Early neutron imaging scans of one rock fragment from the boulder detected bones of the small chicken-sized juvenile dinosaur in the gut. The species of the dinosaur is yet to be formally identified.
The dinosaur bones were entirely embedded within the dense ironstone rock. Investigators think it is likely that the crocodile was caught up in a megaflood event, was buried and died suddenly. Read more.
Lichens threatened by climate change
Lichens are composite living structures, comprising of algae and fungus, and are a major food source for reindeers. However, a new study warns that these symbiotic structures are unable to adapt quickly to changing climate, and many are likely to get wiped out.
Researchers from Chicago’s Field Museum found that the predicted rate of modern climate change vastly exceeds the rate at which algae have evolved in the past. This means that certain parts of where they are found today are likely to become inhospitable in the future.
The researchers examined an algae called Trebouxia for the study. When this algae takes up residence inside a lichen, they live together with the fungus as one. The fungus provides the physical structure, while the algae provide food through photosynthesis.
There are more than 7,000 kinds of lichen powered by Trebouxia, making it the most common algal partner in lichens. If the Earth continues warming at the rates predicted, it’ll be too hot for many Trebouxia species in parts of their ranges, and this could have impact on other organisms.
The team determined that it could take hundreds of thousands of years for Trebouxia to adapt to the temperature changes that we’re on course to see in the next century.
This does not mean that the 7,000 Trebouxia lichens are all destined for extinction. The scientists think the change in climate could influence how algae interact with fungi in the future.
Losing lichens could have a profound effect on their ecosystems. Lichens are the dominant vegetation on seven per cent of the Earth’s surface. They play roles in ecosystem by retaining moisture, playing a part in carbon and nitrogen cycling, and some of them are used by animals for food or nesting materials. Read more.
NASA probe beams back X-ray image of exploding star
NASA’s Imaging X-Ray, Polarimetry Explorer — which was launched in December last year — has delivered its first image this week — remains of a star that exploded in the 17th century.
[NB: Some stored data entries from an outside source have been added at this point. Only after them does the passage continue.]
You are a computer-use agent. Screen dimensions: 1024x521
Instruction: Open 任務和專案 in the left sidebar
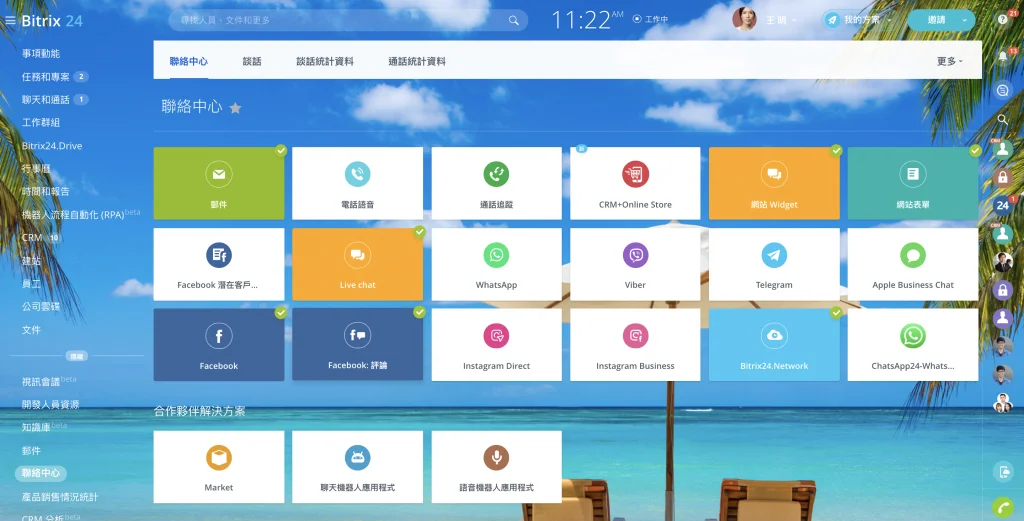click(46, 76)
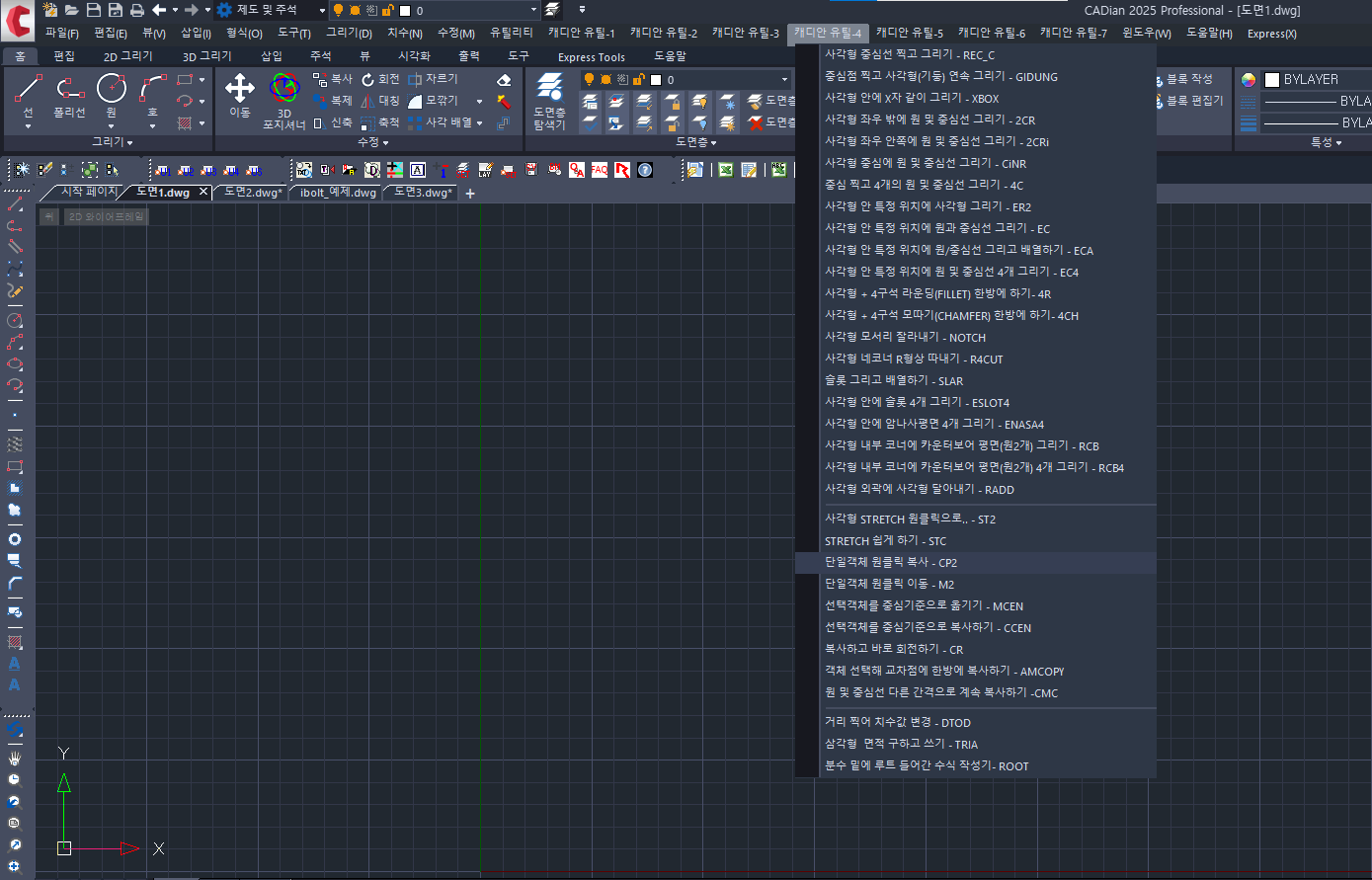This screenshot has width=1372, height=880.
Task: Expand the 특성 panel arrow
Action: point(1338,143)
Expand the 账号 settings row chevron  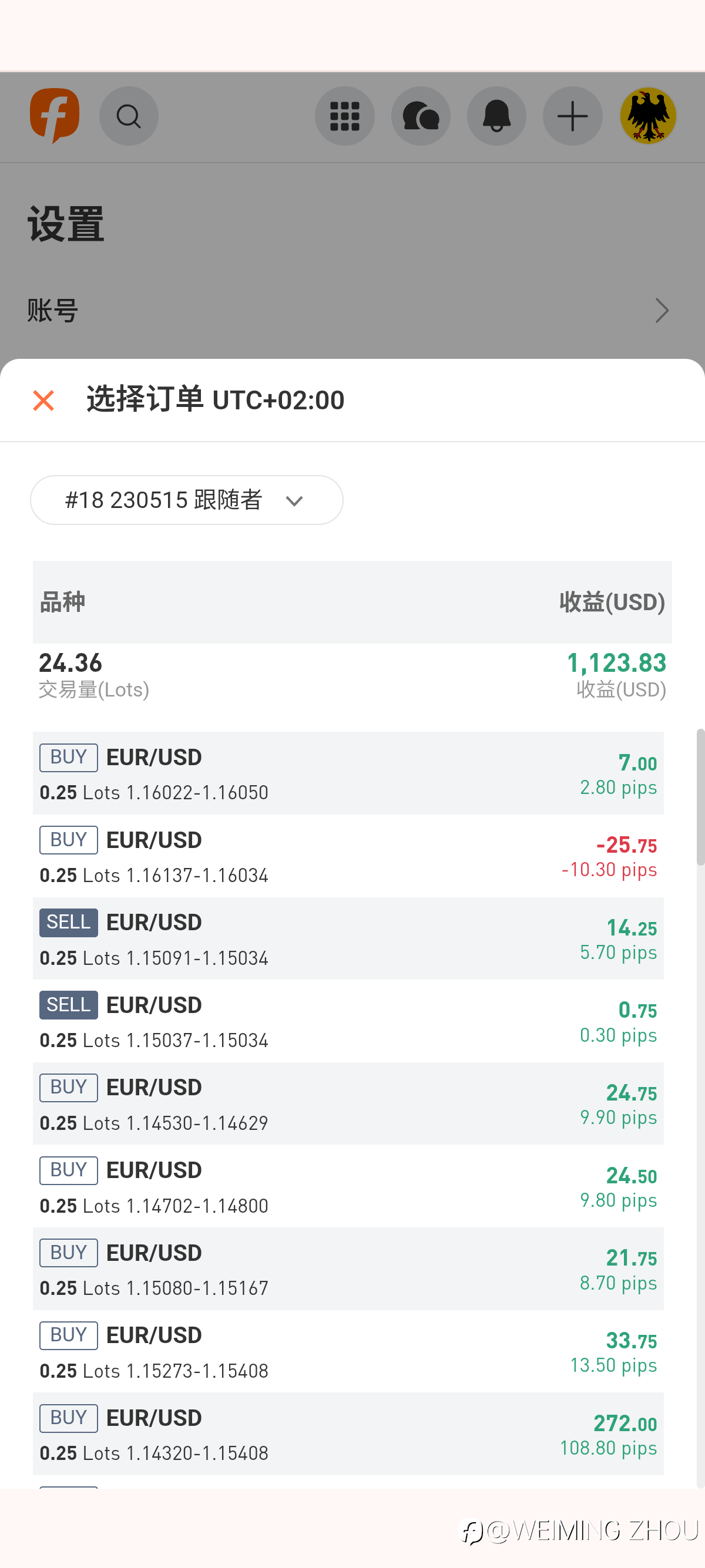(x=662, y=311)
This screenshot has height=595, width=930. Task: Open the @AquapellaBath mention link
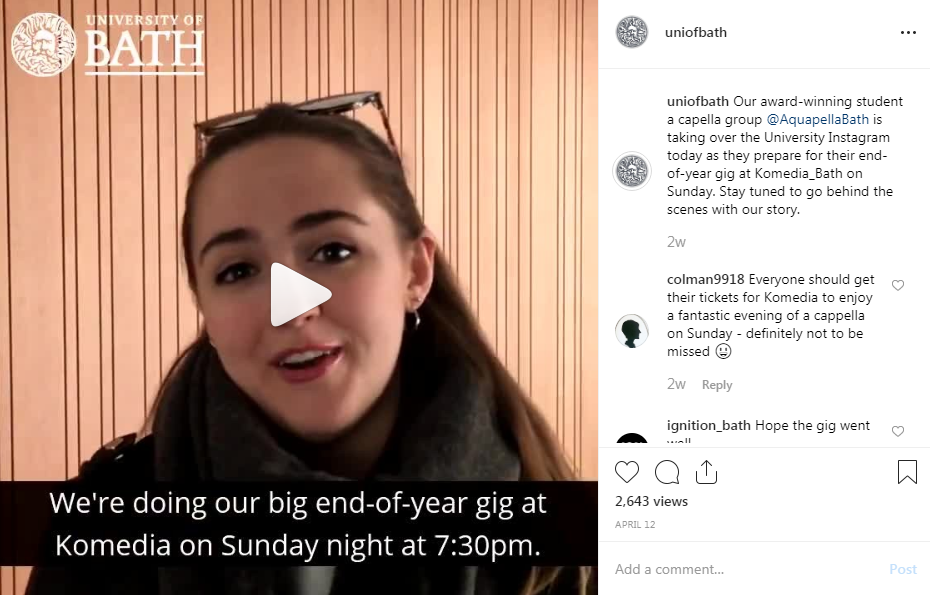coord(817,119)
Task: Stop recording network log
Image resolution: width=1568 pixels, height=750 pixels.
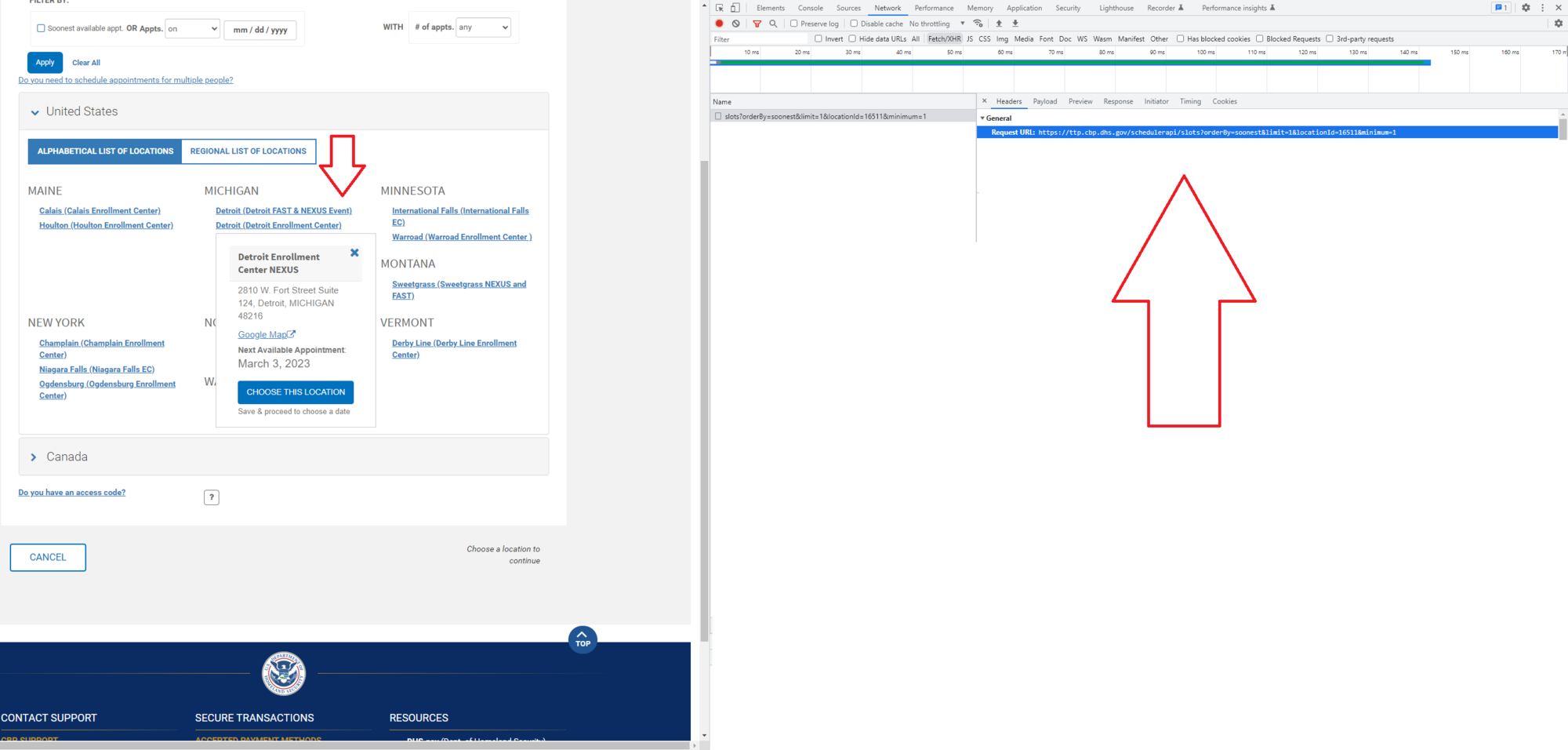Action: coord(719,24)
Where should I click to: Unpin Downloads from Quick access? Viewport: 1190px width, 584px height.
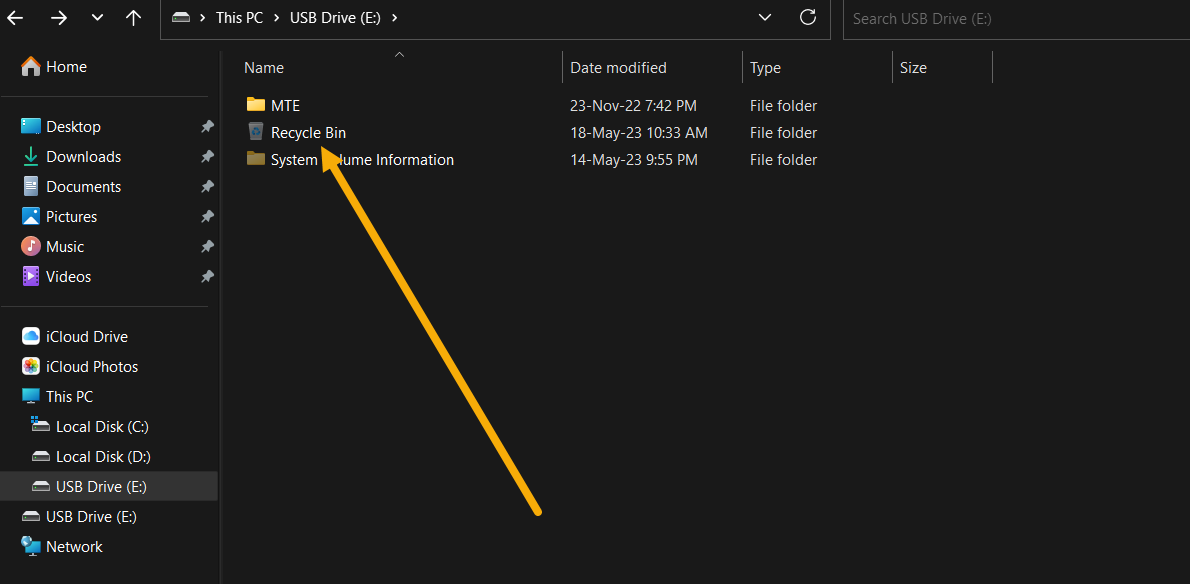207,156
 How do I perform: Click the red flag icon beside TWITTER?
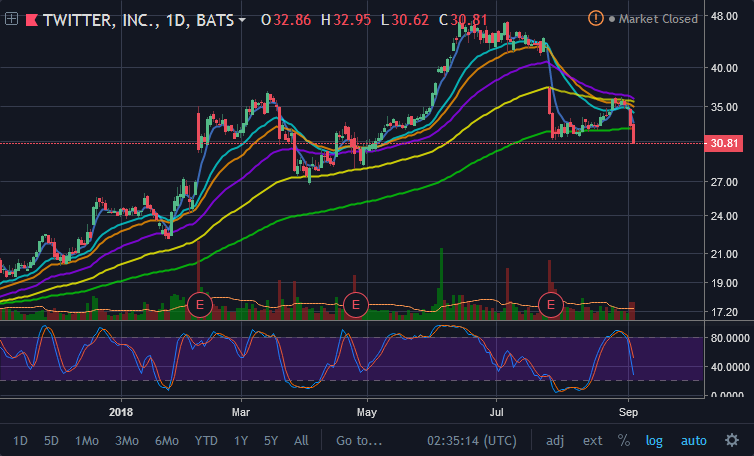pos(32,20)
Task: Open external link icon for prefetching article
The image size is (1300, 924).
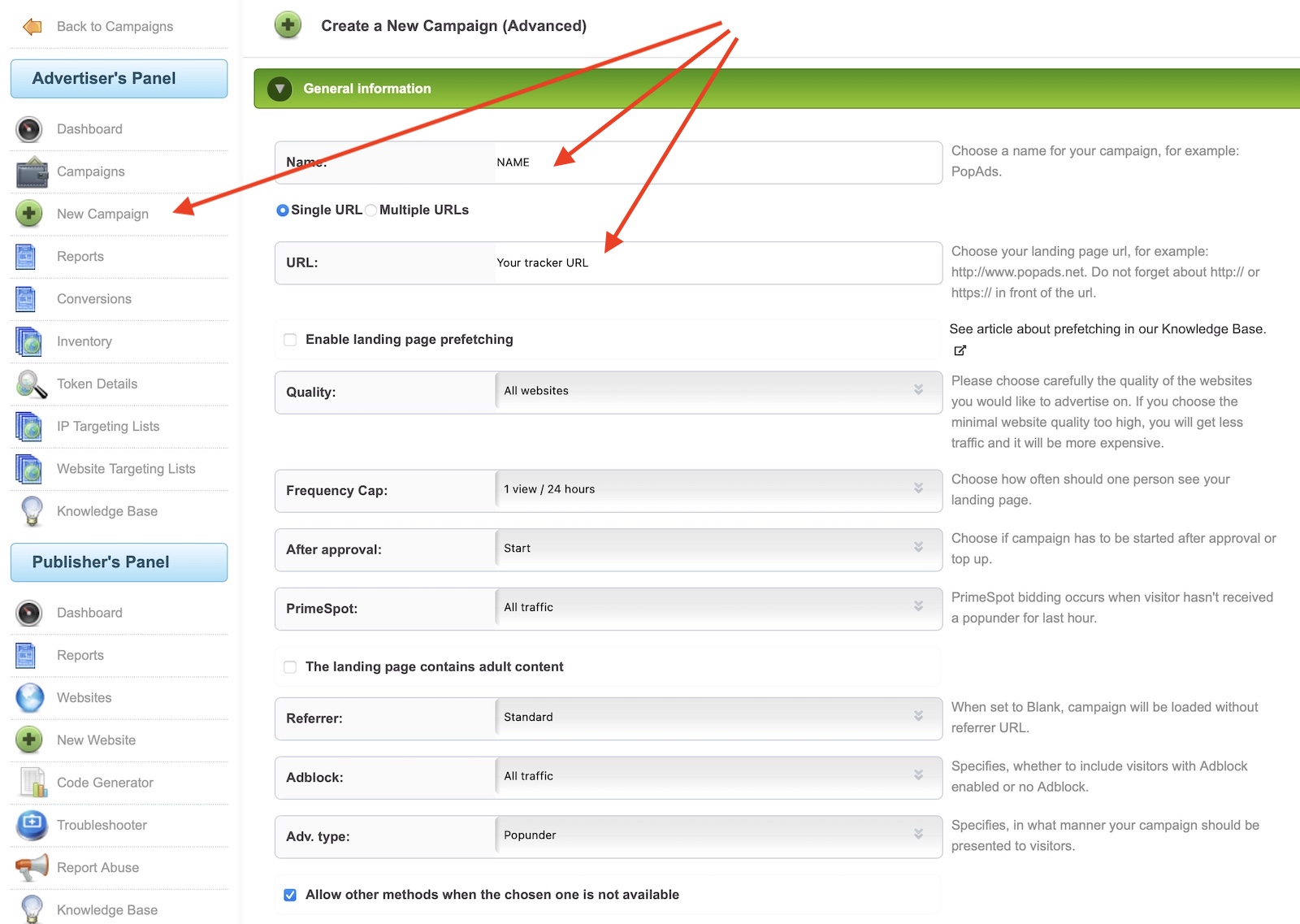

The shock waves from the explosion of Cassiopeia A had swept up surrounding gas, heating it to high temperatures and accelerating cosmic ray particles to make a cloud that glows in X-ray light. Other telescopes have studied Cassiopeia A before, but IXPE will allow researchers to examine it in a new way.
A key measurement that scientists will make with IXPE is called polarisation, a way of looking at how X-ray light is oriented as it travels through space. The polarisation of light contains clues to the environment where the light originated. IXPE’s instruments also measure the energy, the time of arrival, and the position in the sky of the X-rays from cosmic sources.
With polarisation data from Cassiopeia A, IXPE will allow scientists to see, for the first time, how the amount of polarisation varies across the supernova remnant, which is about 10 light-years in diameter. Researchers are currently working with the data to create the first-ever X-ray polarisation map of the object. Read more.
‘Heading’ football may change blood patterns in brain
A new study shows that repeated ‘heading’ in football — the act of hitting the ball with one’s head — can cause changes in the blood patterns inside a player’s brain, potentially interfering with signalling pathways.
In a study conducted among football players in Norway, researchers, led by Stian Bahr Sandmo of the Oslo Sports Trauma Research Centre at the Norwegian School of Sport Sciences, discovered specific alterations in levels of microRNAs in the brain. The team analysed blood samples from 89 professional players in Norway.
Blood samples taken from players after head impacts in matches showed specific changes in certain microRNA levels, whose numbers were unaffected by the other high-intensity exercise.